Biogen is sitting on around $37 billion in cash reserves so the paltry sum paid for Karyopharm’s asset will not do much for the calls to invest that cash. However, the purchase does fit nicely into the company’s neurology portfolio and Karyopharm revealed that it wasn’t the only candidate that was picked up as part of the deal, identifying “other assets targeting certain neurological conditions” that came as part of the package.

The main candidate, KPT-350, is an IND-ready oral SINE compound that showed in pre-clinical trials the potential for use in neurological and inflammatory conditions, with the capacity to penetrate the blood-brain barrier.

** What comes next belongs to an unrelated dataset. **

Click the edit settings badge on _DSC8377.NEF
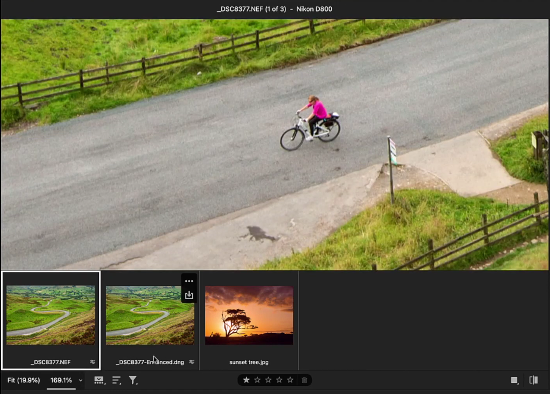Viewport: 550px width, 394px height. point(93,362)
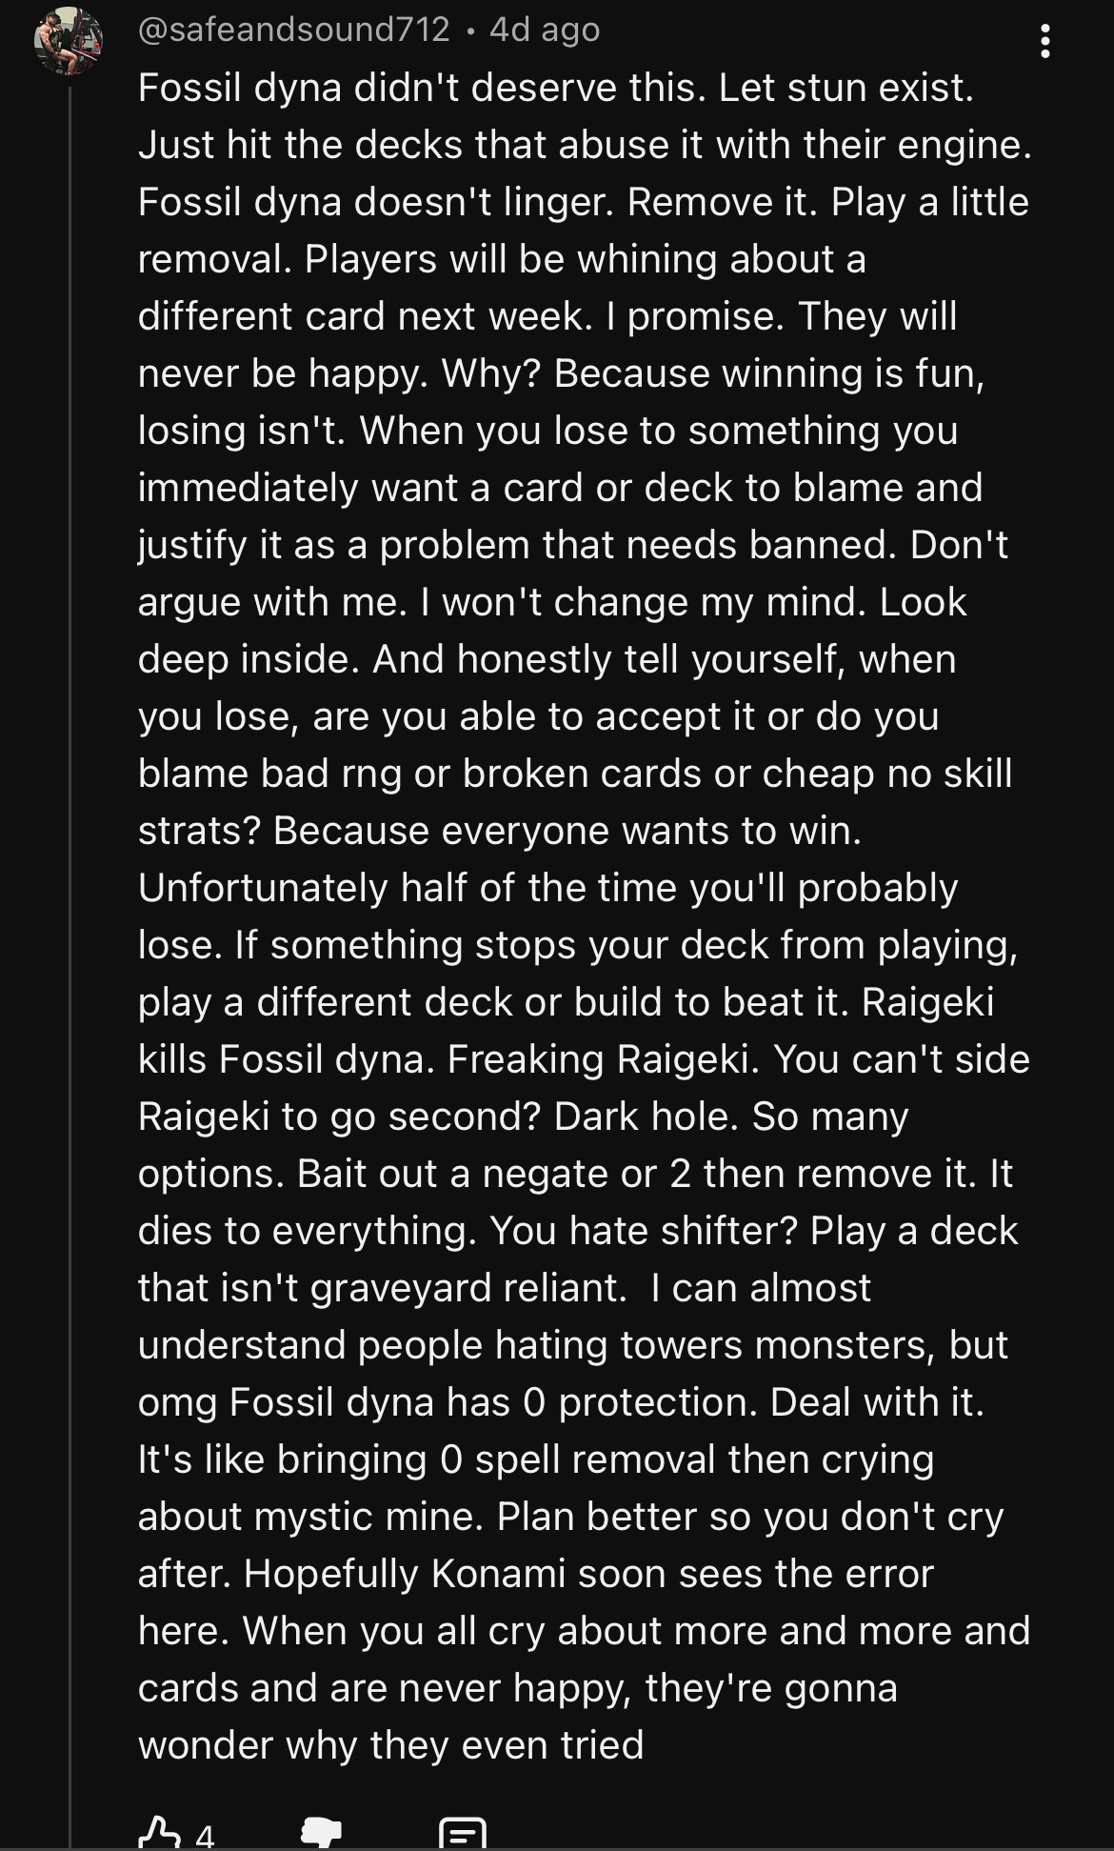The width and height of the screenshot is (1114, 1851).
Task: Tap the line starting "Just hit the decks"
Action: tap(584, 145)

“We believe that, as a global innovative leader in neuroscience that brings world-class capabilities in developing and commercializing products targeting a broad range of neurological conditions, Biogen is well suited to further advance the development of KPT-350,” said Michael G. Kauffman, Chief Executive Officer of Karyopharm. “This transaction is part of our broader strategy of partnering our non-oncology assets while we focus on our primary objective of executing the development of oral selinexor, our lead oncology candidate, pursuing regulatory approval in the United States and European Union, and transitioning toward a commercial-stage enterprise.”

The acquisition actually acted as something of distraction away from the results the biotech actually released, which beat expectations for the year. Spinraza was approved for spinal muscular atrophy in December 2016 and managed to bring in $363 million in the fourth quarter alone. Overall, it recorded revenue of $3.31 billion for the fourth quarter.